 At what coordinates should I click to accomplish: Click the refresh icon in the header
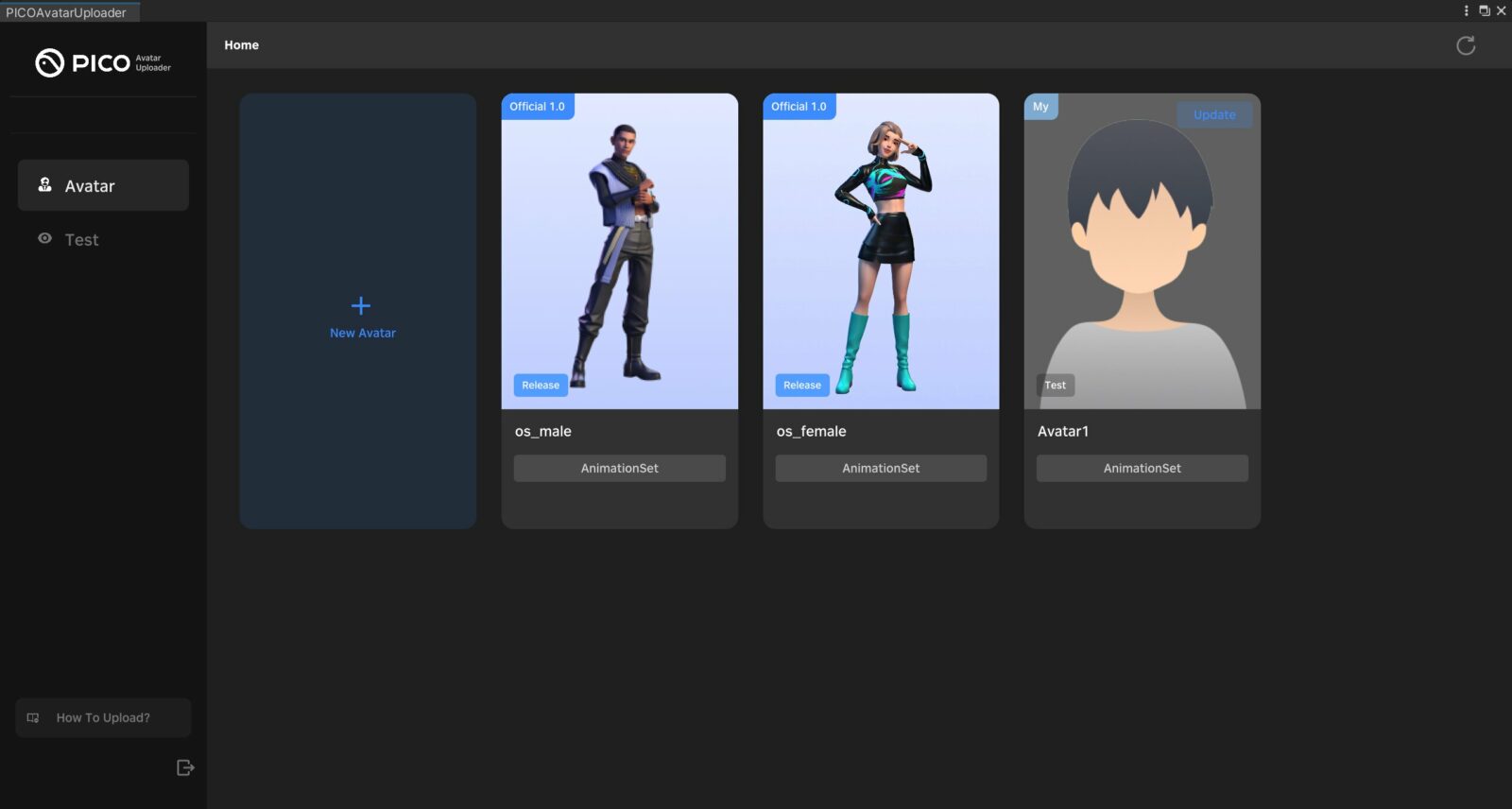[1465, 45]
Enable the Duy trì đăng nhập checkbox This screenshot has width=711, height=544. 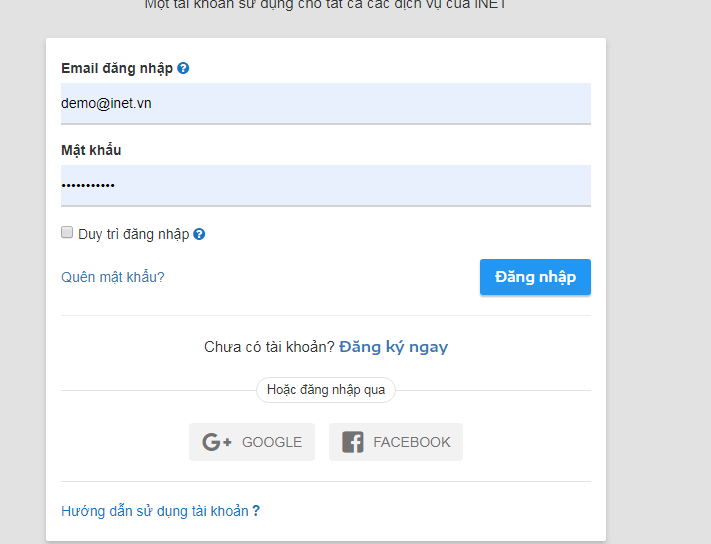(x=67, y=233)
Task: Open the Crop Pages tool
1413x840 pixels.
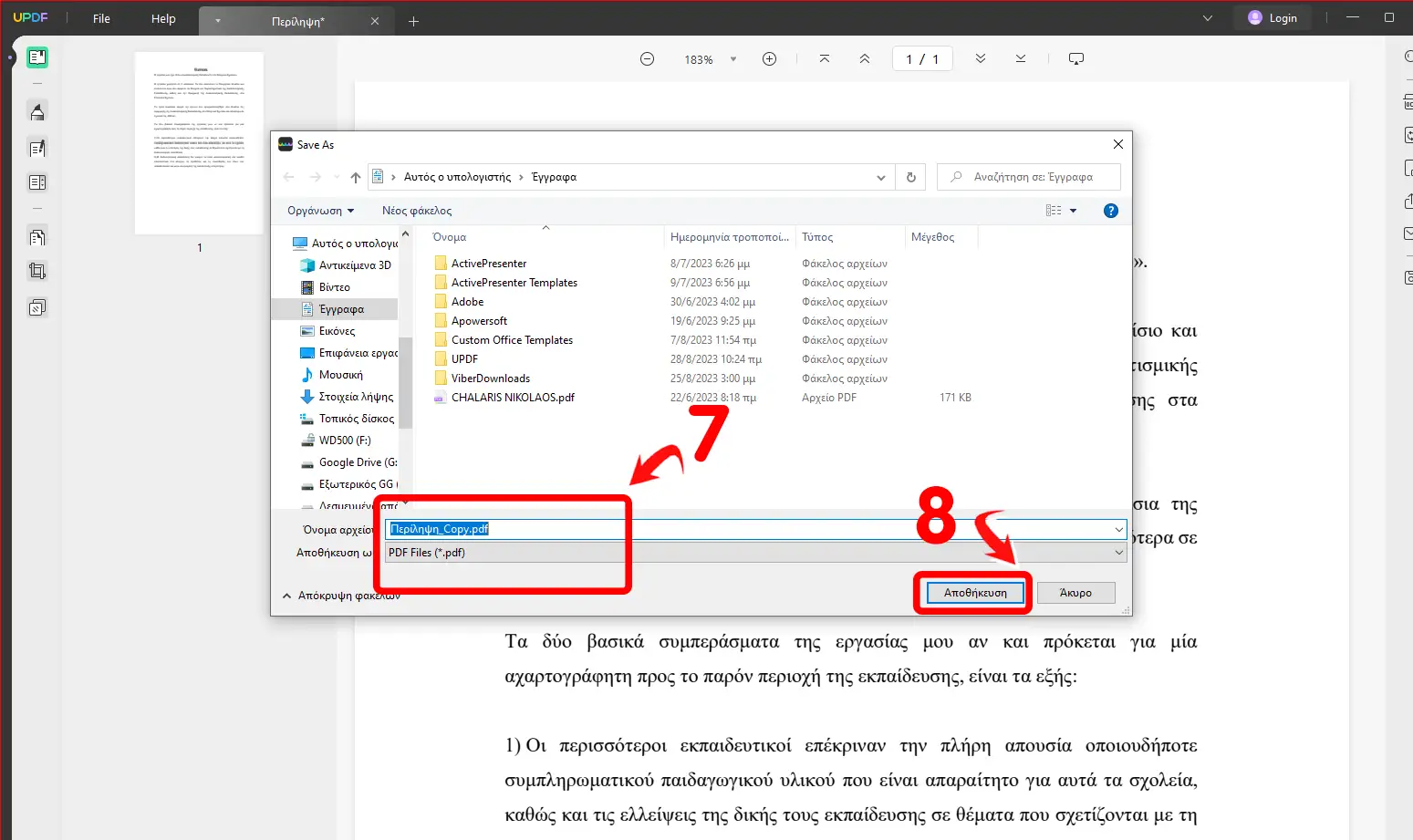Action: coord(37,271)
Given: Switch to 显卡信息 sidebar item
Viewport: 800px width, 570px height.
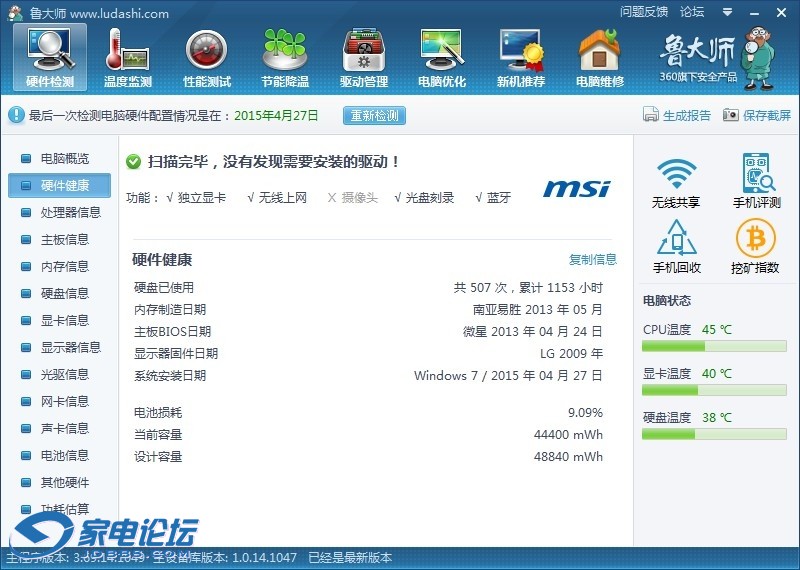Looking at the screenshot, I should pos(64,320).
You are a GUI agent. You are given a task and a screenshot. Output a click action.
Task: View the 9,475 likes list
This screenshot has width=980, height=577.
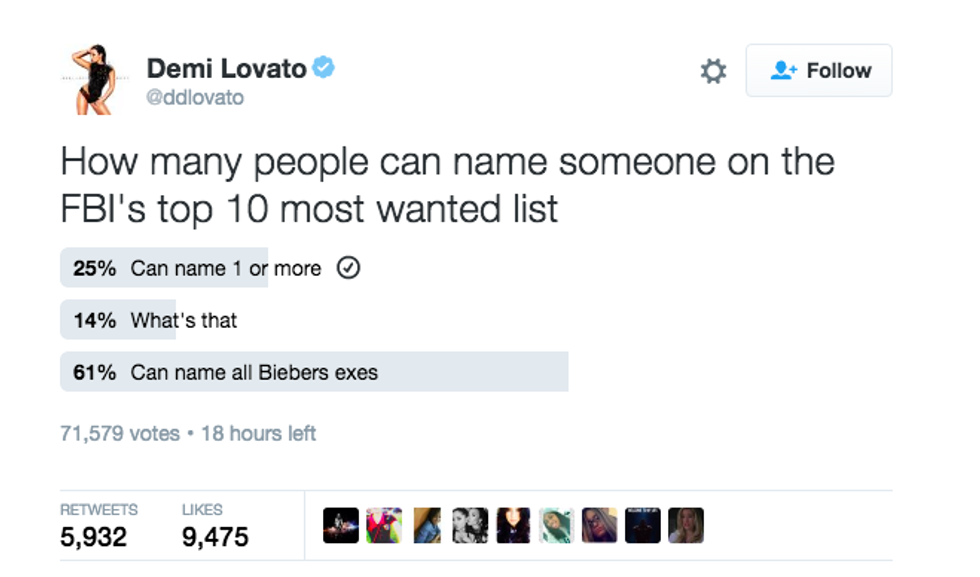(x=215, y=536)
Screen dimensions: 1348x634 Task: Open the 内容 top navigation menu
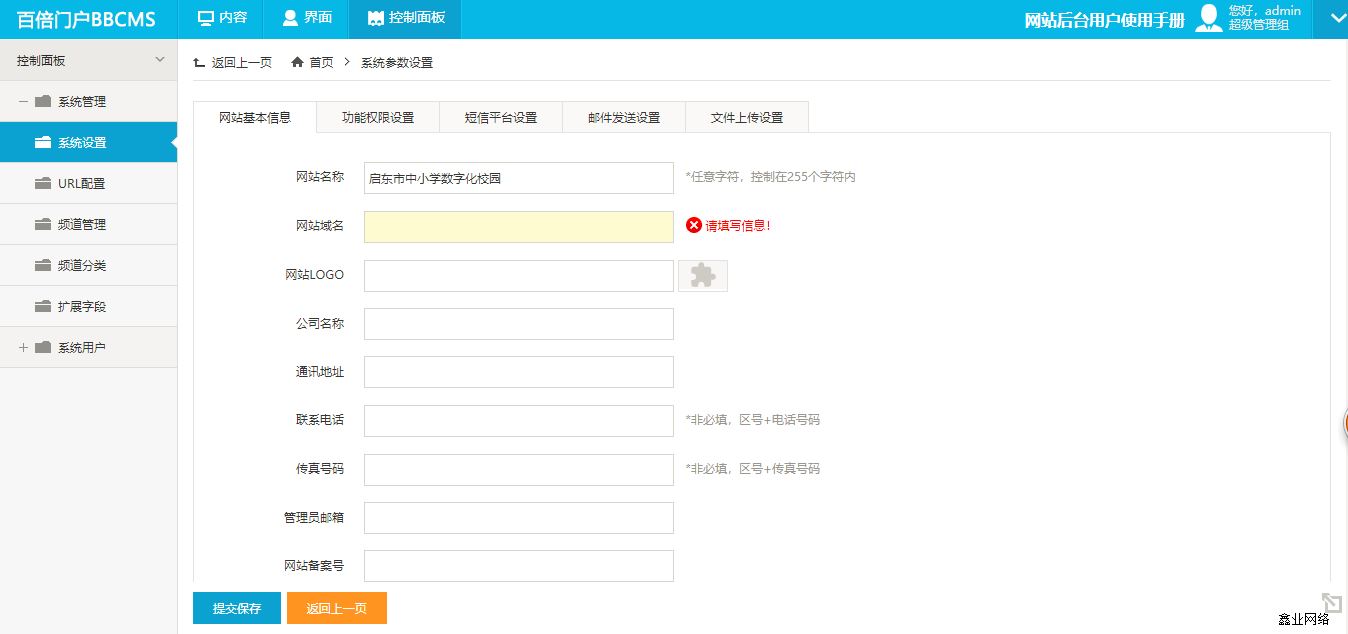(x=221, y=18)
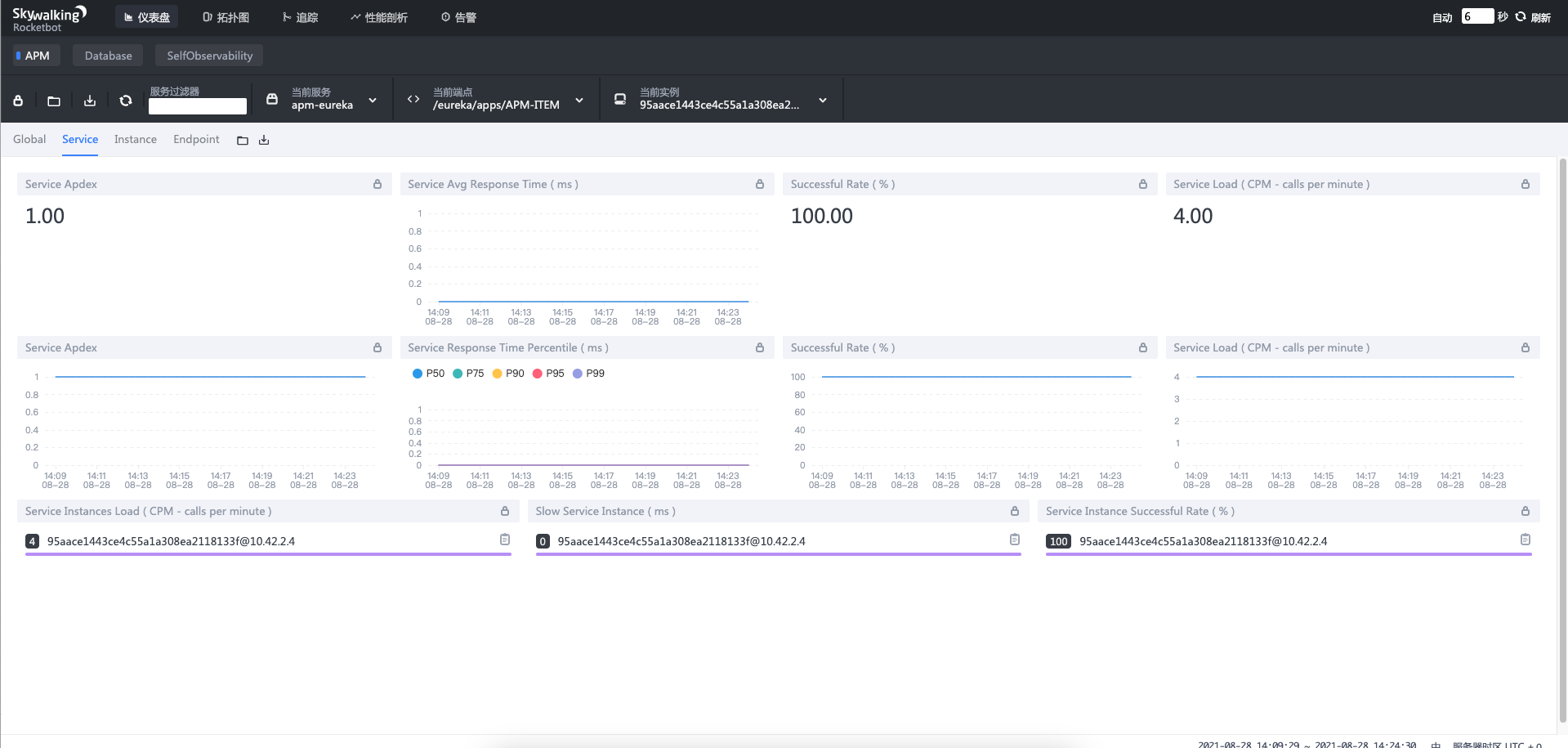Open the topology map menu
The height and width of the screenshot is (748, 1568).
coord(226,17)
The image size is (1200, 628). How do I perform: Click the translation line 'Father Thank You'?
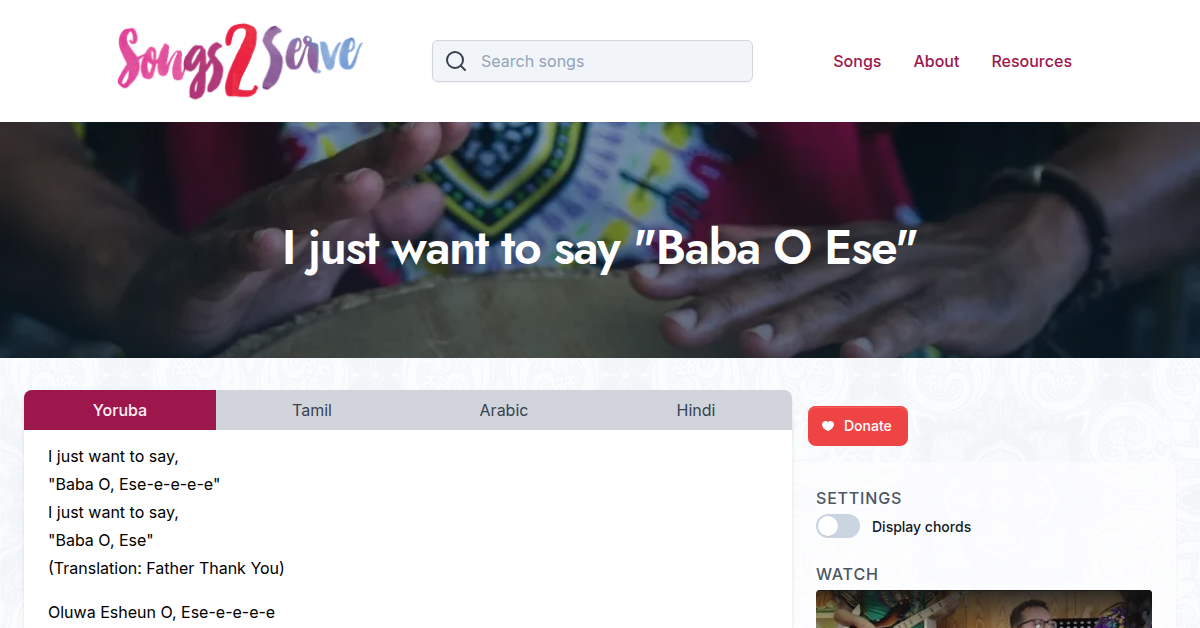166,568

^^^^^^^^

What is expected
Your reply should consist solely of the lines from the one containing "Given: Switch to 显卡信息 sidebar item" through the last line of the material, reproduced exactly and without pictures.

Solution to the exercise
Given: Switch to 显卡信息 sidebar item
Viewport: 800px width, 570px height.
Looking at the screenshot, I should pos(64,320).
You are a GUI agent. You are given a task and a screenshot. Output a click action.
Task: View the 9,475 likes list
This screenshot has width=980, height=577.
(x=215, y=536)
Screen dimensions: 1348x634 Task: Open the 内容 top navigation menu
(x=221, y=18)
Open the topology map menu
The height and width of the screenshot is (748, 1568).
coord(226,17)
The image size is (1200, 628). How do I perform: Click the translation line 'Father Thank You'?
166,568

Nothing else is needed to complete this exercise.